The money for our research ran out in Houston; the project was over after we published our articles. My supervisor suggested looking for new opportunities in Hungary or the US. A research group in San Diego was looking for someone who could combine ultrashort pulse research with X-ray experiments. I had experience with this combination, so I applied to a lab at the University of California, San Diego (UCSD), where I could use my expertise on ultrashort laser pulses. It was a big step forward to move experimentally from the picosecond pulse range to the femtosecond range. We worked on research ideas with femtosecond and even attosecond ranges in theory with Győző Farkas, my supervisor, and mentor at KFKI. Nonetheless, it was world-class in San Diego that we could do such experiments in practice, in laboratories with much better conditions. This was a transition period before I decided to stay in the US permanently. At this time, I still thought that we would return after two or three years in San Diego. But unfortunately, there were still very few opportunities in Hungary. It was only in the second half of the 2000s that the possibilities of doing research in my field started to increase again.

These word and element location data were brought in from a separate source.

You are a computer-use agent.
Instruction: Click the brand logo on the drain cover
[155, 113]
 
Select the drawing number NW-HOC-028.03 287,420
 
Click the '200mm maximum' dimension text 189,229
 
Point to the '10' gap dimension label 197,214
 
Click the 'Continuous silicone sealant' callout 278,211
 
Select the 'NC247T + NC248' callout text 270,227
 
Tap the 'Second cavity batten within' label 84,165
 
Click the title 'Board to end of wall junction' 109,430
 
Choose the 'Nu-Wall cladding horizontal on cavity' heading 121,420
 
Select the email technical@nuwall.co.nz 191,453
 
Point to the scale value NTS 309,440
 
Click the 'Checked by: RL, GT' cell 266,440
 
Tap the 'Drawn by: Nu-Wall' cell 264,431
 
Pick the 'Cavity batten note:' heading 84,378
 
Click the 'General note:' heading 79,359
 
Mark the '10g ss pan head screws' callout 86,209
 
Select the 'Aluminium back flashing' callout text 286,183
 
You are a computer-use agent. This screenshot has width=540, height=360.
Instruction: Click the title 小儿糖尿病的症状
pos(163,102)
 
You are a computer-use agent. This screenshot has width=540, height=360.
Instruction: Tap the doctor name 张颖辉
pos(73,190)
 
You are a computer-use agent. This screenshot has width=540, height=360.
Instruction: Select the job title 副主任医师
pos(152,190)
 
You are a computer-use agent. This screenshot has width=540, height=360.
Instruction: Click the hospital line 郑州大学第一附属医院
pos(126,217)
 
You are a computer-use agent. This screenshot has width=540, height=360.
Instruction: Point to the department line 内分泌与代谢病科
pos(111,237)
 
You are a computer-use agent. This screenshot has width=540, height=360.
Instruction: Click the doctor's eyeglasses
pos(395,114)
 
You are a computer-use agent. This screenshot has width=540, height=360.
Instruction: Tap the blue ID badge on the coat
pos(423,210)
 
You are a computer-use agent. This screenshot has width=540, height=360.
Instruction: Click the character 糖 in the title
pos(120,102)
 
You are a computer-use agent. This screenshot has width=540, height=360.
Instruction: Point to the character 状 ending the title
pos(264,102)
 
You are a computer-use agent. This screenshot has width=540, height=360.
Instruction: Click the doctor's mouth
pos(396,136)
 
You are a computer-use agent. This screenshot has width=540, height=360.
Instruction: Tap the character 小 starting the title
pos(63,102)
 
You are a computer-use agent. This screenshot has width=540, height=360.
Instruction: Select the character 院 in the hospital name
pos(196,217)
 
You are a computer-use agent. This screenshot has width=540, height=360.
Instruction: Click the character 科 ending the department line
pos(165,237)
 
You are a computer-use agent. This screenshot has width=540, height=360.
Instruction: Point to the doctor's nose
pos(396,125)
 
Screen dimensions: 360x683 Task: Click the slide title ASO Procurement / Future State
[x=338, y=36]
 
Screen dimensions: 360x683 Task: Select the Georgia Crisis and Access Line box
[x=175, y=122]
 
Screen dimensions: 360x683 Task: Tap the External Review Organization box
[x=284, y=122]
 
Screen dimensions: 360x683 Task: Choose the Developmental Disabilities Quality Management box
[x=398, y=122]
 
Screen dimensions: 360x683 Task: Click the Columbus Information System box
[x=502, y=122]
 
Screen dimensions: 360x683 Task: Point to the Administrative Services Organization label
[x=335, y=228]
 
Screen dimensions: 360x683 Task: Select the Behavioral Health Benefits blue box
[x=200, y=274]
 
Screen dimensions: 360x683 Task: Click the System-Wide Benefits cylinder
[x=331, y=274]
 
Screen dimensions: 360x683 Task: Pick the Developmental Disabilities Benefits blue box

Then you moved from San Diego to Berkeley in 2000 to work for the BELLA Center…
Yes, though it was not called “BELLA” yet, it was „LOASIS,” another strange acronym. The subject here was again an interesting combination of my previous expertise and a new field of science. Curiosity and professional interest have driven me. Not just femtosecond pulses or the development of lasers in the X-ray range attracted me, but their new joint application: laser-plasma acceleration. Berkeley was looking for a researcher with a good understanding of femtosecond lasers, who also has some experience in the experimental physics of fundamental interactions, so I applied, and they offered me a job after an interview. This research group was formed at that time; we were trying to experimentally address a new topic: particle acceleration by plasma waves generated by lasers. This has been a rapidly developing area within physics, and I have worked on this in the last 20 years. We conducted the first experiments between 2004 and 2006 with my colleagues in Berkeley, which attracted much international attention. Since then, this field has boomed; there are now 1000-1500 people in at least 15-20 laboratories worldwide working on this topic.
How does a job interview go in a place like BELLA?
I have been through such job interviews twice. Once when I switched from Rice University in Houston to the UCSD, and then when I went from San Diego to Berkeley. They were pretty similar. When you apply for an academic job, it is crucial to communicate your previous publications and expertise in advance, of course. The application process always consists of a lecture, followed by detailed, 30 to 60 minutes interviews with the future colleagues, one by one. Then we visit the laboratory to meet not just the directors of the institute but also the students and the technicians. It is crucial for the applicant and the research group to get to know each other well. After this thorough process, both sides will have reliable information to discuss the details. Later I was also doing interviews with the applicants. This could be a separate profession, and nowadays, a specialist deals with this in the selection committee. But I still say that the most important is to meet with your future colleagues. Coming back to the lab’s name, we renamed it to BELLA in 2012, following a successful PW high-performance cutting-edge laser system project. BELLA stands for Berkeley Lab Laser Accelerator.
Csaba Tóth, Ph.D., is a staff scientist and operations coordinator in the BELLA Center at Lawrence Berkeley National Laboratory. He has more than 30 years of experience in the field of generation and measurement techniques of ultrashort light pulses in the nano-, pico-, femto- and attosecond time scales.